After reading an editorial piece in The Covington News on September 25-26, 2021, by a local businessman, Bill Nash, it reminds me of other articles voicing similar opinions in the same newspaper, concerning the removal of the statue of the Confederate dead. Earlier in 2020, Mr. George S. Ellington, a Newton County native, whose ancestry included numerous relatives who fought and died during that tragic war, advocated creating monuments that would tell the “other side” of the story. A few weeks later, I also had published in the “News” the story of my great-grandfather Vause along with his three brothers, as young men, found the need to volunteer to fight for their newfound homeland in the wilderness of north Florida.

Mr. Nash reminds us that monuments and immovable art are to inspire us, recollect, educate, debate and remind us that each generation has its own heroes and flaws.

Reading an article in the Epoch Times of September 22-28, 2021, written by Ian Gentles, a professor of history and global studies at Tyndale University in Toronto, he quotes from T.S. Eliot’s poem “(Four) Quartets”: “Society is indeed a contract ... it is a partnership in all science, a partnership in all art, a partnership in every virtue, and in all perfection. As the ends of such a partnership cannot be obtained in many generations, it becomes a partnership not only between those who are living, those who are dead and those who are to be born. Each contract of each particular state is but a ‘clause’ in the great primeval contract of eternal society, linking the lower with the higher natures, connecting the visible with the invisible world, according to a fixed compact sanctioned by the invisible oath which holds all physical and all moral natures, each in their appointed place.”

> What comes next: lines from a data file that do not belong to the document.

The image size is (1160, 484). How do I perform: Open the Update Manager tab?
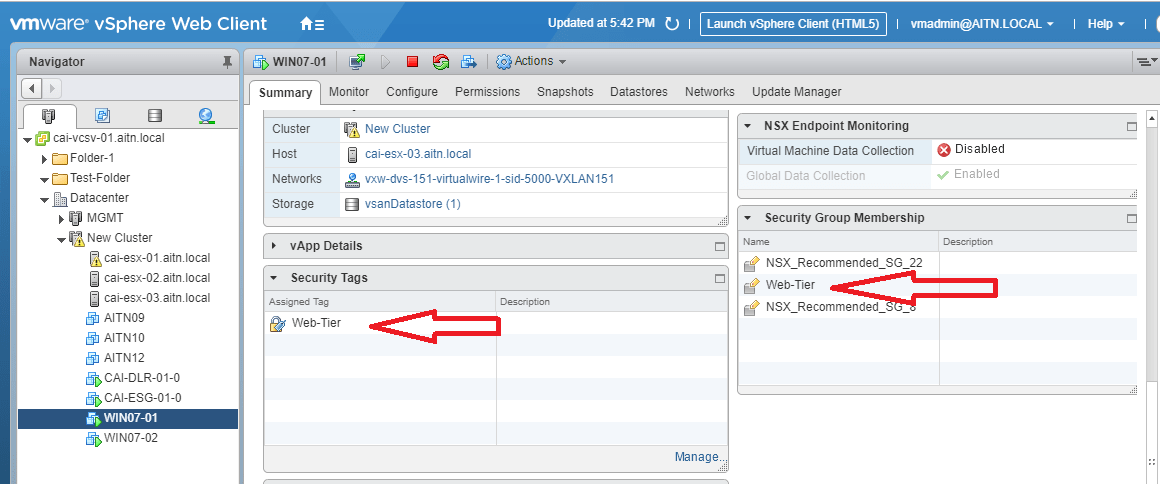pyautogui.click(x=796, y=92)
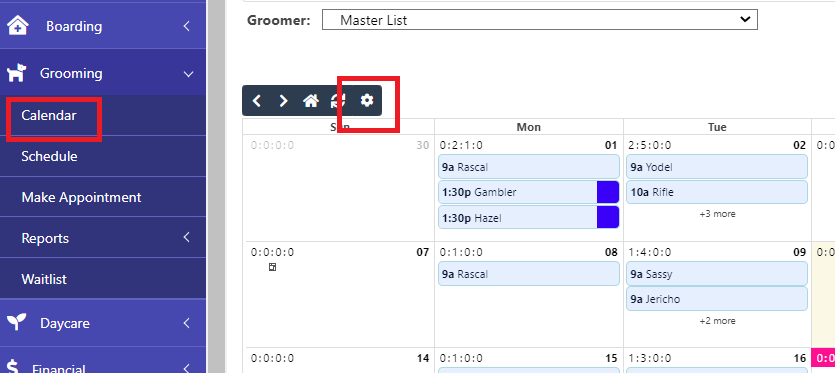Go to previous month with left arrow
835x373 pixels.
click(257, 101)
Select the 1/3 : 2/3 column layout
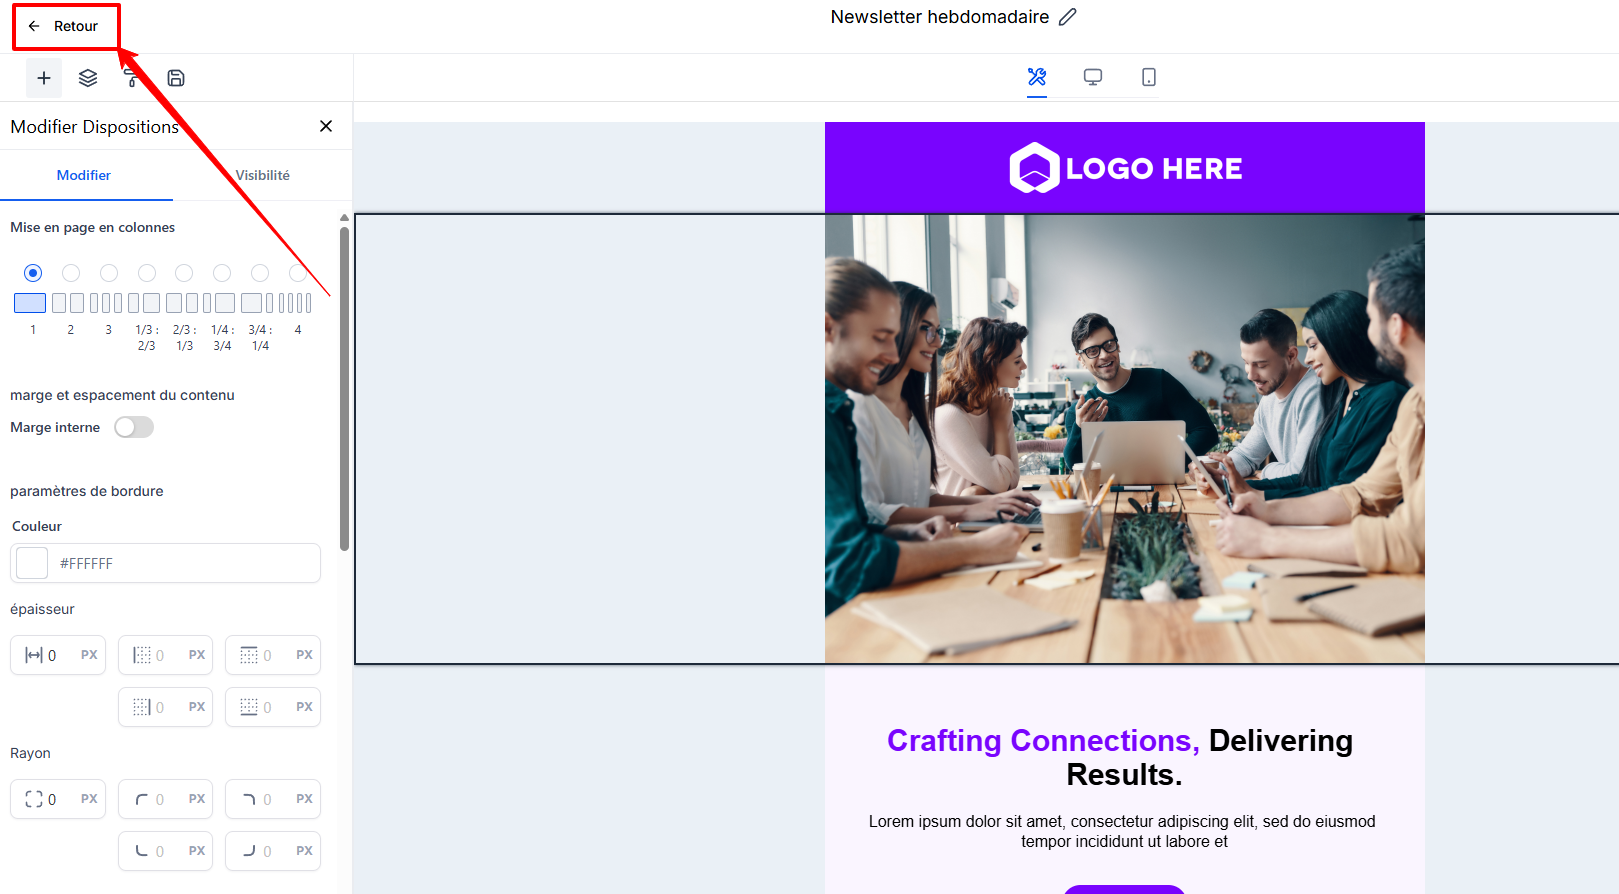This screenshot has width=1619, height=894. [x=147, y=273]
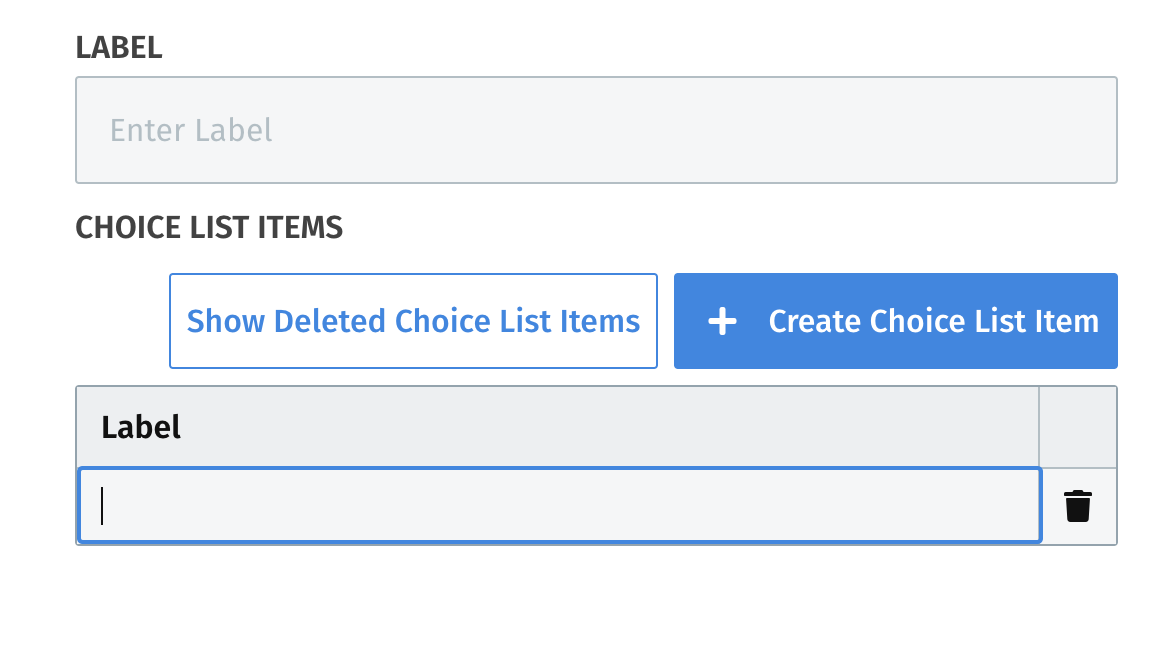Click the word 'Label' in table header
Viewport: 1154px width, 670px height.
(141, 427)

Gentles also quotes from the book “Orthodoxy” by G.K. Chesterton: “The dead and the unborn are as much members of society as the living. To dishonor the dead is to reject the relation on which society is built — the relationship of the obligation between generations. Those who have lost respect for the dead have ceased to be trustees of their inheritance. Inevitably, therefore, they lose the sense of obligation to future generations. The web of obligations shrinks to the present.”

I am certain that there are many in this community that have similar opinions as Mr. Ellington, Mr. Nash and myself that would prefer to build bridges in the present to connect the past, present and future. Tearing down monuments of the dead will not erase history. I am asking the Newton County commissioners to rethink their actions and start building bridges that link all of us together rather than building walls that divide us.